- [Saved entries]
# # # # # # #

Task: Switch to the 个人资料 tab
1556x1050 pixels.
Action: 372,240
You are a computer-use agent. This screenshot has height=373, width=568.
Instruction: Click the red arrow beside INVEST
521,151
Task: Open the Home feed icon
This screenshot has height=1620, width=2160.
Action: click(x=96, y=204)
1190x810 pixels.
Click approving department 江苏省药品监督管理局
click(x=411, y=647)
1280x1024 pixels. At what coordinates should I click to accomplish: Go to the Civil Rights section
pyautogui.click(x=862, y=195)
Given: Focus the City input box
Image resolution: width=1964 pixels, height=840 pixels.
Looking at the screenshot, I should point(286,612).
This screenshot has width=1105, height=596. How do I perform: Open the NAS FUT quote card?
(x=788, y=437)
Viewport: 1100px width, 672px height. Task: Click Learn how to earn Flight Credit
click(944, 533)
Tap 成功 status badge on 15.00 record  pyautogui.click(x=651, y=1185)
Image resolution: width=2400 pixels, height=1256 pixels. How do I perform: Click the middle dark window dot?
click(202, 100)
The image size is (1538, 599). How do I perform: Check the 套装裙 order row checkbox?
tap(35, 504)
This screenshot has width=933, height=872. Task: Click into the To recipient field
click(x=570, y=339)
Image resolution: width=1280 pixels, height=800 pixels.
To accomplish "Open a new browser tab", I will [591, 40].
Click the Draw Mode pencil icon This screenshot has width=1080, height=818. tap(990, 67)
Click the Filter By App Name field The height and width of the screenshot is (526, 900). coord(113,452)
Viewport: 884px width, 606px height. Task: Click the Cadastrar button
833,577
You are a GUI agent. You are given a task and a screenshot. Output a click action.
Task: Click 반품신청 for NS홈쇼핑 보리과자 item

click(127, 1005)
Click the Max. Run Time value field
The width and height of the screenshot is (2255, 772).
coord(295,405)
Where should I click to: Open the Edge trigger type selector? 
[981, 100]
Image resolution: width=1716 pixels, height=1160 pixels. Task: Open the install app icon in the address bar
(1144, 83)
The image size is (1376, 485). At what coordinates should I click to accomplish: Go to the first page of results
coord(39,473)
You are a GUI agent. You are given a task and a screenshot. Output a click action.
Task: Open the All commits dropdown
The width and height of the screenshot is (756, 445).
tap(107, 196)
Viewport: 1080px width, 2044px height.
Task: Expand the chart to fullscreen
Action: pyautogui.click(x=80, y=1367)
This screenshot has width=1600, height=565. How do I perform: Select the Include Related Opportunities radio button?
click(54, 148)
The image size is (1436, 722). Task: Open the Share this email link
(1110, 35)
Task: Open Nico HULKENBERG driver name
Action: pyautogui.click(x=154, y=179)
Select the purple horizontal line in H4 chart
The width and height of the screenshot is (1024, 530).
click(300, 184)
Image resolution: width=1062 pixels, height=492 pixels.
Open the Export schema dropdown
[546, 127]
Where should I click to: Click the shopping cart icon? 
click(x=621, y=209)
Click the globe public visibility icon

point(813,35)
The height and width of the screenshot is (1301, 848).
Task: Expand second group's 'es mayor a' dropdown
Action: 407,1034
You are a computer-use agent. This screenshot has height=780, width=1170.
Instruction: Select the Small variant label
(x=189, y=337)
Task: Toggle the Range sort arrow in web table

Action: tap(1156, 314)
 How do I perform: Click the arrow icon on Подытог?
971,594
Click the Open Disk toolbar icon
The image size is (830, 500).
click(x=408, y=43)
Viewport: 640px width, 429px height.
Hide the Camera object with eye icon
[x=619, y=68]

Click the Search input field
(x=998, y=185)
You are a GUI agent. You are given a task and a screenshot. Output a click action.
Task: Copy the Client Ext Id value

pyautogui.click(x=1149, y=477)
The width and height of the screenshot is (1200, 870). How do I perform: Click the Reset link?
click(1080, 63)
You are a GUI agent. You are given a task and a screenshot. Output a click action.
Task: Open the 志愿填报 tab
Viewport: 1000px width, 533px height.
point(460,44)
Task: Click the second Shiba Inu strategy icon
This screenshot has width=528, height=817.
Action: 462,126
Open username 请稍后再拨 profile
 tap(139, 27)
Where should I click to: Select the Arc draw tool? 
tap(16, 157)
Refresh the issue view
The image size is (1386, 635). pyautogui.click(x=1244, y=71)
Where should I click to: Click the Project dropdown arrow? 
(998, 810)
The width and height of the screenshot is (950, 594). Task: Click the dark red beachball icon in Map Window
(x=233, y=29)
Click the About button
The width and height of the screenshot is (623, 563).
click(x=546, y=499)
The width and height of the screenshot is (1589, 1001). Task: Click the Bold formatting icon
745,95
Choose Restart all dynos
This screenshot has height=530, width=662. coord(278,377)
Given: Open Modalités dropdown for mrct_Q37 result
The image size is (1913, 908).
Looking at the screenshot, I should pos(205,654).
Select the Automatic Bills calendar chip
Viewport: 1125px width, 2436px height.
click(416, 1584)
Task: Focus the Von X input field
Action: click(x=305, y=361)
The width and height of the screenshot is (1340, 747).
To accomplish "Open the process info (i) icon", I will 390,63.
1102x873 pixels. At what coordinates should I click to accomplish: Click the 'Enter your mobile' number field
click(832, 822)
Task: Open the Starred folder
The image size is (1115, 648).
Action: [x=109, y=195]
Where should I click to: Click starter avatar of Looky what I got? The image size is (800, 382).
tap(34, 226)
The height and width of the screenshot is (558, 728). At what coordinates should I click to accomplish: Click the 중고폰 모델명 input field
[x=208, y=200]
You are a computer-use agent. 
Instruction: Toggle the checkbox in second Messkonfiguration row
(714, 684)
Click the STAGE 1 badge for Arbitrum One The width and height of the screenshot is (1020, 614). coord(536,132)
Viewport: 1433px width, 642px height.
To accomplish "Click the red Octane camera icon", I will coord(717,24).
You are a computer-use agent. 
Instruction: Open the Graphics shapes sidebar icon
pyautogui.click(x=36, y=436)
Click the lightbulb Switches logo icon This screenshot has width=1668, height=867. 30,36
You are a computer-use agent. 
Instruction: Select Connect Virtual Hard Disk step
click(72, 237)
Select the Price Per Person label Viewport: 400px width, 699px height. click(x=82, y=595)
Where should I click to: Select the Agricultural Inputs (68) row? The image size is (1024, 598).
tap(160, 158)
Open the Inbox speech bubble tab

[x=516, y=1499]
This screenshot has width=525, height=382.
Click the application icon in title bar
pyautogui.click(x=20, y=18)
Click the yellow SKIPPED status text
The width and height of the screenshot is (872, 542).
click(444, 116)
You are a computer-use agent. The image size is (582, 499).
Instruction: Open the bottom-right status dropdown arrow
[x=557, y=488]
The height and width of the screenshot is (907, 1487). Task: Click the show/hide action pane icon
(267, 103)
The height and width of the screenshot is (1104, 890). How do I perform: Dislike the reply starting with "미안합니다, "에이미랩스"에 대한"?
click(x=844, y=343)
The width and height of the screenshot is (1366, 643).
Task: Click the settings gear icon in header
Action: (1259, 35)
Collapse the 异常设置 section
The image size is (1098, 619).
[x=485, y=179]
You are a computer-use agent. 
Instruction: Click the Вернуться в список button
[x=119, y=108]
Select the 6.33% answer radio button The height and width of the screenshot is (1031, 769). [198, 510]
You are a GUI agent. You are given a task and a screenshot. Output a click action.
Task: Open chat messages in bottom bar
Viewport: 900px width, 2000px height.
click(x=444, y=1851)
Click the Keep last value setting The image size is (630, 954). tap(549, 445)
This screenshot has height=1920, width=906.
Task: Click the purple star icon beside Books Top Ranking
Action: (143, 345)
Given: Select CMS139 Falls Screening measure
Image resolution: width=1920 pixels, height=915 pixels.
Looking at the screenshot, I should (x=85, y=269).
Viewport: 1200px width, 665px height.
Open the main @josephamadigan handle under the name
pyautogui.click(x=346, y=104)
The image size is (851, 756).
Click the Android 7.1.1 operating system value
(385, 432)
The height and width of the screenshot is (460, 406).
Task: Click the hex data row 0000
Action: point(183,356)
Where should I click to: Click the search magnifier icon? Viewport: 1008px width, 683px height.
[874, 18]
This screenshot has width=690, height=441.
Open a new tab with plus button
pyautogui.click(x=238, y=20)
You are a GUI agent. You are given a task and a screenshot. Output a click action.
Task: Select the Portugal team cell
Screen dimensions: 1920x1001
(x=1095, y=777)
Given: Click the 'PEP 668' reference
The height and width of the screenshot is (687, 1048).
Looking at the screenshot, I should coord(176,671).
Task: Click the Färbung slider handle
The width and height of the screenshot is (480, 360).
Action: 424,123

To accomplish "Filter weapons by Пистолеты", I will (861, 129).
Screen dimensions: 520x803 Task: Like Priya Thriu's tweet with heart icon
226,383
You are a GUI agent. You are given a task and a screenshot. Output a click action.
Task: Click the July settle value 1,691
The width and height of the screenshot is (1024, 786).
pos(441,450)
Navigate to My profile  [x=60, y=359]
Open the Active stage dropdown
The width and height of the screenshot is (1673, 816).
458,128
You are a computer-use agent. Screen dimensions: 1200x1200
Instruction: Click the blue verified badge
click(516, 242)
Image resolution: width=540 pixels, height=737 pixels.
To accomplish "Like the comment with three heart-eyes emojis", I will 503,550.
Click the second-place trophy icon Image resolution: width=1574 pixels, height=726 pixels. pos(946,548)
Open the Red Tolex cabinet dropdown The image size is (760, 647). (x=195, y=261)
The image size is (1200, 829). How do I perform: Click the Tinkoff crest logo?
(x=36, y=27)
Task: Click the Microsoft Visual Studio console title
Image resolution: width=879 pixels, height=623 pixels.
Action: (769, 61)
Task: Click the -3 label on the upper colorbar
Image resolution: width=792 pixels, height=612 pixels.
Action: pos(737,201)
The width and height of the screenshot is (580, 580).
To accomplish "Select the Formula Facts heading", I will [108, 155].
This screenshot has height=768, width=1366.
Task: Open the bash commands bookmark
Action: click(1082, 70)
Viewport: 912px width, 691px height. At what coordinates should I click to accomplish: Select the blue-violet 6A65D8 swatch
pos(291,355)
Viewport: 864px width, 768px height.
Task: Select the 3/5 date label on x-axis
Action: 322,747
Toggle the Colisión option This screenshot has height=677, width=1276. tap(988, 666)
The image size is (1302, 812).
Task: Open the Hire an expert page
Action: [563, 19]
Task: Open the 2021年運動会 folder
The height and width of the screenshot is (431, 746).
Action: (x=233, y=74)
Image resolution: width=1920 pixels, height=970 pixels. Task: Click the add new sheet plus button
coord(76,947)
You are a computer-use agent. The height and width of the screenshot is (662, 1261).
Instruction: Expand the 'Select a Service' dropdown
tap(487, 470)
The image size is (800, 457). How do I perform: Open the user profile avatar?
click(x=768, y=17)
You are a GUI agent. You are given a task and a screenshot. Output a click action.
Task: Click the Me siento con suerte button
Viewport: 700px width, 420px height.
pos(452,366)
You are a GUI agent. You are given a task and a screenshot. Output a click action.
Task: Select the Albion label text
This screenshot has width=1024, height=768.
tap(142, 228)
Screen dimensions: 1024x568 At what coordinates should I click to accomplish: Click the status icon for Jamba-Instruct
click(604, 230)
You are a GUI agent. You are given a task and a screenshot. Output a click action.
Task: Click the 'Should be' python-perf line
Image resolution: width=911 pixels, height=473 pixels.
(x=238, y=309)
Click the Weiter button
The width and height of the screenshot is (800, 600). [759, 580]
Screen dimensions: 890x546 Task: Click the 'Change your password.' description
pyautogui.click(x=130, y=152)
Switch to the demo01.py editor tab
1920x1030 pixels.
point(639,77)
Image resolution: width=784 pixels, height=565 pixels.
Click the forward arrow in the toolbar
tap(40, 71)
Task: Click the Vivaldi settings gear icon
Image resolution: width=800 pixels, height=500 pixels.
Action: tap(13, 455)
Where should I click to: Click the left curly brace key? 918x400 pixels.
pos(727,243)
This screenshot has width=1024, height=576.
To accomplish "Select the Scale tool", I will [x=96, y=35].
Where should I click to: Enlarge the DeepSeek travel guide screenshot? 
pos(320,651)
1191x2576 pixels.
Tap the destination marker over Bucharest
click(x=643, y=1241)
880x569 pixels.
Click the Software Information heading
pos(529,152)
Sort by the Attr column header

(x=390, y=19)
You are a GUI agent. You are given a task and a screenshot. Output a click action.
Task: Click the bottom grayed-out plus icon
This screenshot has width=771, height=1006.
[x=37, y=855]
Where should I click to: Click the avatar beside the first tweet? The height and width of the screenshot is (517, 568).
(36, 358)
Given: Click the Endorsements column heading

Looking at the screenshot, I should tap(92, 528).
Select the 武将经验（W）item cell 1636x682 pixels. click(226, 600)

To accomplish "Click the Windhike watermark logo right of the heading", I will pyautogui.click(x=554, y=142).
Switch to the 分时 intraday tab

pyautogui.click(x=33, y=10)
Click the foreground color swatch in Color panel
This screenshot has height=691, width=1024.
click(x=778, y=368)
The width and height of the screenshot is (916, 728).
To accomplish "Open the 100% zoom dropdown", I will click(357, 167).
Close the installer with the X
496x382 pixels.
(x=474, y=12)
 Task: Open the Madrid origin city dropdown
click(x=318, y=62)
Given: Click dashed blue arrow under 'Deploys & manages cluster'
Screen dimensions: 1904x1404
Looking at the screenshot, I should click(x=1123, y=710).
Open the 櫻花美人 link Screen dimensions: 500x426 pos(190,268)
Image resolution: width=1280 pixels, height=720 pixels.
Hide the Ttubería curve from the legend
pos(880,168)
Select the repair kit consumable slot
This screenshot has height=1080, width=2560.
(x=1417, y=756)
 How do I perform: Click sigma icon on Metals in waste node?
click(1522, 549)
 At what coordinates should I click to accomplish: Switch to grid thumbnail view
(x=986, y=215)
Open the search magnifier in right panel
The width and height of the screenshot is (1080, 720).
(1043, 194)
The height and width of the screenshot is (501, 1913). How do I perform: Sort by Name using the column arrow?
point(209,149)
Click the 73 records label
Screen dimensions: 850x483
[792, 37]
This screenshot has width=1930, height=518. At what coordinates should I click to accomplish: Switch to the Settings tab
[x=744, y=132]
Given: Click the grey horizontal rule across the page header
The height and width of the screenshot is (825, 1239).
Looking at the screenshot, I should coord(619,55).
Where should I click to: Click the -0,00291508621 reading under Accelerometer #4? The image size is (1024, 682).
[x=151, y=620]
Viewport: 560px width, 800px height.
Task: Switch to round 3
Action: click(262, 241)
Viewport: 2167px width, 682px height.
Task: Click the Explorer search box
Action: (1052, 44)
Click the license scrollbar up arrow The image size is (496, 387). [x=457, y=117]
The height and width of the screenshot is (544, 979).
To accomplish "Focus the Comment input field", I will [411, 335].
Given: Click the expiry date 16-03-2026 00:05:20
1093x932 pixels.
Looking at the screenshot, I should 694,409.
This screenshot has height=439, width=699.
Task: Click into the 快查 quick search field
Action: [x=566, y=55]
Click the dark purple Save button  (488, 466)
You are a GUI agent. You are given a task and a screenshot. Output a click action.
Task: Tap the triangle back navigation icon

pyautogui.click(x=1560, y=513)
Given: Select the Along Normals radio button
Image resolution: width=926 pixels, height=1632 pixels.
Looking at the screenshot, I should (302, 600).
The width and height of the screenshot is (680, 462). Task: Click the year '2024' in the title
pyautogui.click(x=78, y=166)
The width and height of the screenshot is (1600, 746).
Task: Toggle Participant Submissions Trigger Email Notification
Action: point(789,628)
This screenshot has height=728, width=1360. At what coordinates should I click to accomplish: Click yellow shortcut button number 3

# # # # # # #

- [BRIEF] All lines above from the one containing "Image resolution: width=879" to the one containing "Task: Click the Me siento con suerte button" must be repeated exactly, both lines included, and no others.

- [RESULT FOR THIS EXERCISE]
Image resolution: width=879 pixels, height=623 pixels.
Action: (769, 61)
Task: Click the -3 label on the upper colorbar
Image resolution: width=792 pixels, height=612 pixels.
Action: pos(737,201)
The width and height of the screenshot is (580, 580).
To accomplish "Select the Formula Facts heading", I will [108, 155].
This screenshot has height=768, width=1366.
Task: Open the bash commands bookmark
Action: click(1082, 70)
Viewport: 912px width, 691px height. At what coordinates should I click to accomplish: Select the blue-violet 6A65D8 swatch
pos(291,355)
Viewport: 864px width, 768px height.
Task: Select the 3/5 date label on x-axis
Action: 322,747
Toggle the Colisión option This screenshot has height=677, width=1276. tap(988, 666)
The image size is (1302, 812).
Task: Open the Hire an expert page
Action: [563, 19]
Task: Open the 2021年運動会 folder
The height and width of the screenshot is (431, 746).
Action: (x=233, y=74)
Image resolution: width=1920 pixels, height=970 pixels. Task: Click the add new sheet plus button
coord(76,947)
You are a computer-use agent. The height and width of the screenshot is (662, 1261).
Instruction: Expand the 'Select a Service' dropdown
tap(487, 470)
The image size is (800, 457). How do I perform: Open the user profile avatar?
click(x=768, y=17)
You are a GUI agent. You are given a task and a screenshot. Output a click action.
Task: Click the Me siento con suerte button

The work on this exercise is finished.